そうならないと生きていけないんだけどさ。

「くーふぇには負けたが、刹那にここまでもってければ十分成長したのかね。
士郎とエヴァにこんなこと言ったら拷問されるけどなぁ……」

「えっ、本当に古に負けたんですか?」

「仁ガ無手ダッタカラナ、剣使ウ時ト差ガアリスギダ」

刹那の質問はオレがチャチャゼロを回収してる最中にされ、
オレが言おうとしたんだけど代わりに言われた。

差がありすぎかぁ、頑張らないとな。

「そうだったんですか、今の実力で古に負けるとは思わなかったもので――

「拙者も戦ってみたいでござるな」

「私も興味があるな」

うっ、長身で3-Aのトップクラスのスタイルの二人が現れやがったぜ。
こいつらも麻帆良武道四天王のなんだよなぁ。

「楓に龍宮、何時の間に!?」

「最初からだ、楓に面白いことがあると言われたんでな」

やはり忍者の仕業か。
楓め、お前は何かと鋭すぎるぜ。

「とにかく肉体的にも疲れたが精神的に堪えたんで戦うのはパスだ。
帰ってからも拷問、もとい特訓があるんでな」

「それは残念だ。
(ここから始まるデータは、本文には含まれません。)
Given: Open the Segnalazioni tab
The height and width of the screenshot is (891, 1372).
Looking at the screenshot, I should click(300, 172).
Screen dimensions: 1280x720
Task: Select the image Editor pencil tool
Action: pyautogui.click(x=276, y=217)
で、何か話すことがあるんだろう?」

そんな前から観察して隊長に知らせたのかよ。
どれだけ楓は暇人なんだ……さんぽ部で余裕あるからか。

「フム、お前達はオレと士郎のことはどれくらい知ってる?」

「私と龍宮は学園長から、あなた達の実力を少しと、
ネギ先生と木乃香お嬢様を守るために派遣されたと聞きました」

「拙者は何も聞いてないでござる」

「仁ハ異――

チャチャゼロの口を素早く塞ぐ。

放っといたらすぐこれだ。
教えても支障はない……いや、隊長が怪しいラインだからな。

「実力のことは置いといて、じぃさんの言うことで間違いはない。
後は補足でトラブルに巻き込まれたってことぐらいか」

「巻き込まれた、ですか」

「トラブルとは興味深いでござるな」

あんまり興味もって欲しくないんだけどな。
楓はいろんな意味で怖いしよぅ。

「まぁ、お前達の敵ではないってことだ」

うむ、3人とも納得した顔だ。
これでオレがやることはなくなったな。

「じゃぁオレは帰――

「戦闘が駄目なら変わりに驕ってもらおうじゃないか」

「拙者はプリンが食べたいでござる」

隊長に襟を持たれ動けない。

おごるって、小遣いは士郎からもらってるが良いけど、
このメンバーで行くのは色々問題がある気がするぜ。

「刹那も驕ってもらうと良い」

「い、いえ。そんな訳には……」

「逃げられんようだし、刹那も来て良いぞ。
このかはネギもアスナもいるし、士郎を代わりにつけてもいいしな」

観念しましたよ、がっしりだもん。
もし逃げても蜂の巣にされそうだしな。

「そ、そういうことでしたら、ご一緒させてもらった方がいいですね」

刹那は本当におごっても良いんだが、残り二人が恐ろしい。
遠慮ってものを知らなさそうだからな。
オレの小遣いよ、もってくれ……皿洗いとか嫌だからよ。